Para ele, entrariam nessa política não apenas os ministérios do Meio
Ambiente e da Agricultura, mas também outros setores como Ciência e
Tecnologia, Minas e Energia e Desenvolvimento.
"Esse é um grande desafio porque isso não ocorreu nos dois governos de Lula,
onde o que havia eram posturas antagônicas dentro da mesma gestão", afirma
Lewinsohn, que também é presidente da Associação Brasileira de Ciência
Ecológica e Conservação.
Para o professor da Unicamp, é preciso superar essas divisões. "Se não, fica
como ocorre hoje, com um lado propondo e o outro bloqueando."
"TRUNFO"
Para o professor da Faculdade de Economia da USP e coordenador do Nesa
(Núcleo de Economia Socioambiental), Ricardo Abramovay, o Brasil tem um
grande trunfo nas mãos.
"Estamos em uma posição privilegiada se compararmos com a China, União
Europeia, e Estados Unidos, porque não dependemos tanto dos combustíveis
fósseis", diz.
Segundo o professor, isso significa que as mudanças climáticas não
representam um fator de estrangulamento no desenvolvimento do país.
Abramovay afirma que se a China, por exemplo, tivesse de reduzir suas
emissões de gases que provocam o efeito estufa, o impacto seria muito maior
do que se o Brasil precisasse fazer o mesmo.
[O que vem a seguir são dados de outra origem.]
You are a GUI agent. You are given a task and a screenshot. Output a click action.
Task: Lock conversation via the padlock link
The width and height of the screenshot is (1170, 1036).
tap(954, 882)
No entanto, o professor lembra que a principal questão é saber aproveitar
essa vantagem. Para ele, o país vem explorando de modo pouco inteligente seu
potencial.
"O uso sustentável da biodiversidade nunca esteve na pauta do governo, não
se incentivou a criação de cadeias produtivas, não se discute para valer o
desmatamento zero."
IMPACTOS FUTUROS
A representante do Pnuma (agência da ONU para o meio ambiente) no Brasil,
Cristina Montenegro, lembra ainda outro fator que coloca o Brasil em uma
posição mais favorável: a preparação do governo para a COP-15, em
Copenhague, que ajudou a esclarecer as áreas ambientais prioritárias para o
país.
"Mas se os problemas são bem conhecidos, o ponto-chave é resolvê-los de
maneira integrada e com estratégias sólidas."
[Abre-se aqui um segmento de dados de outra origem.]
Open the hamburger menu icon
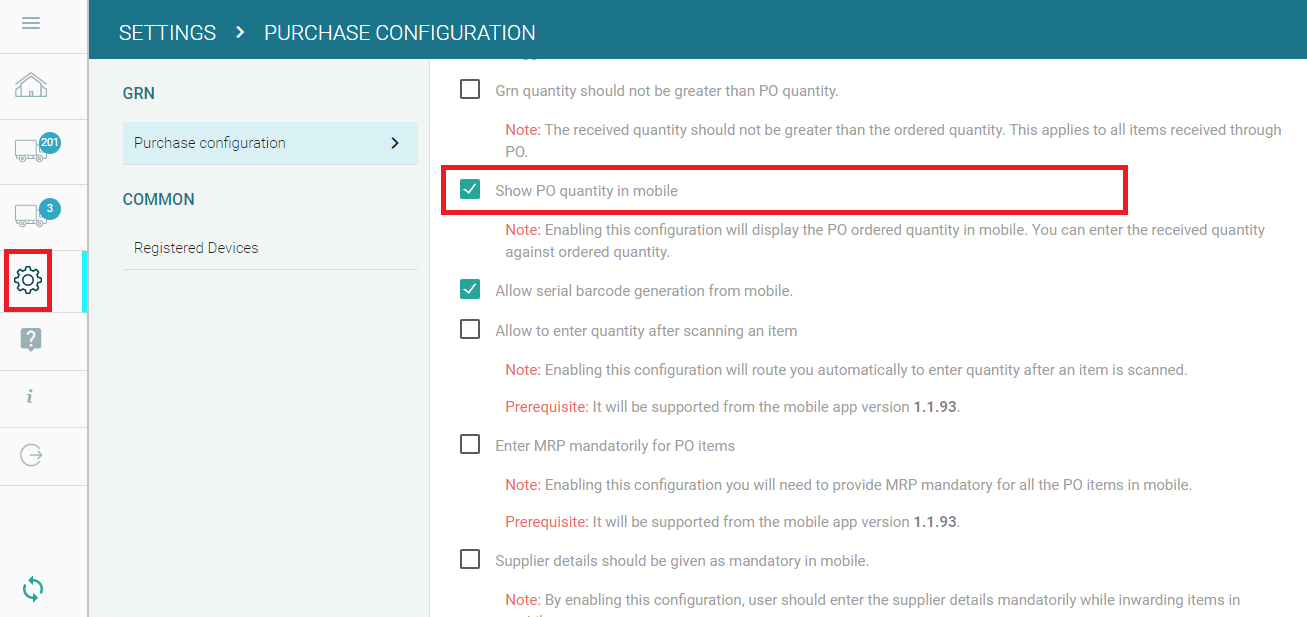The image size is (1307, 617). [x=31, y=23]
Ela cita como exemplo a construção de uma nova hidrelétrica: "É preciso
antecipar os impactos futuros das mudanças climáticas nesse local. Analisar
se a área vai ser mais ou menos afetada, se há riscos para os recursos
hídricos. Tudo em parceria com a gestão de resíduos e saneamento".
O diretor da ONG Amigos da Terra, Roberto Smeraldi, concorda que o mais
urgente é mudar a maneira de olhar os temas ambientais.
"Eles não são empecilhos, mas sim oportunidades de desenvolvimento. Se Dilma
quer governar o país com a lógica do século 21, ela tem que perceber isso."